Tokubetsu Keisatsutai
The Tokkeitai (特警隊, short for 特別警察隊, Tokubetsu Keisatsutai, "Special Police Corps", or Naval Secret Police) was the Imperial Japanese Navy's military police, equivalent to the Imperial Japanese Army's Kempeitai.[1] It was also the smallest military police service.
The original Tokkeitai was known as the General Affairs Section and concerned itself with police and personnel work within the Navy: personnel, discipline and records. It took a more active role, partly to keep the Kempeitai and the Army from meddling in Navy affairs.
It was especially active in the areas of the South Pacific and the Naval Control Area and was as pervasive as the Kempeitai. It had the same commissar roles in relation to exterior enemies or suspicious persons, and it watched inside units for possible defectors or traitors under the security doctrine of Kikosaku.

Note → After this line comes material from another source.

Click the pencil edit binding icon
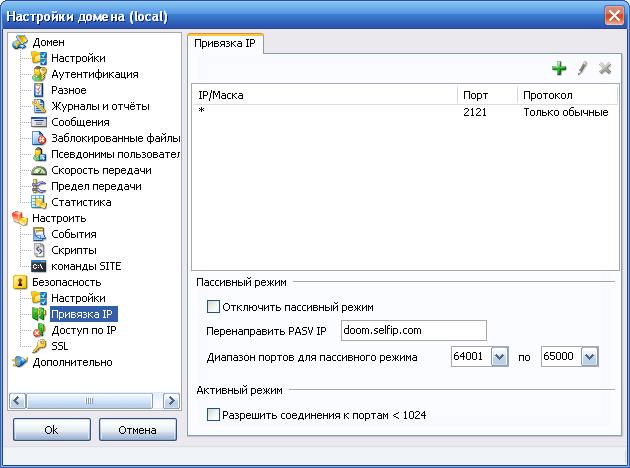Viewport: 630px width, 468px height. pyautogui.click(x=582, y=68)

Attached to navy units, they served as Colonial police in some occupied Pacific areas. Later accusations of war crimes were made against them in that role for such acts as coercion of comfort women from Indonesia, Indochina and China into sexual slavery.[2]
In addition to its police responsibilities, it was the operative branch of the Secret Service Branch of the Imperial Japanese Navy (Information Office (情報局, Jōhō-kyoku), which was responsible for recovering and analyzing information and for the execution of undercover operations. Its members also provided local security near naval bases. In the final weeks of the Pacific War, it was among the security units prepared for combat against the proposed Allied invasion of Japan.
References
- The Encyclopedia of Indonesia in the Pacific War: In cooperation with the Netherlands Institute for War Documentation. BRILL. 2009-12-14. pp. 523–524. ISBN 978-90-04-19017-7.
- Borch, Frederic L. (2017). Military Trials of War Criminals in the Netherlands East Indies 1946-1949. Oxford University Press. p. 43. ISBN 978-0-19-877716-8.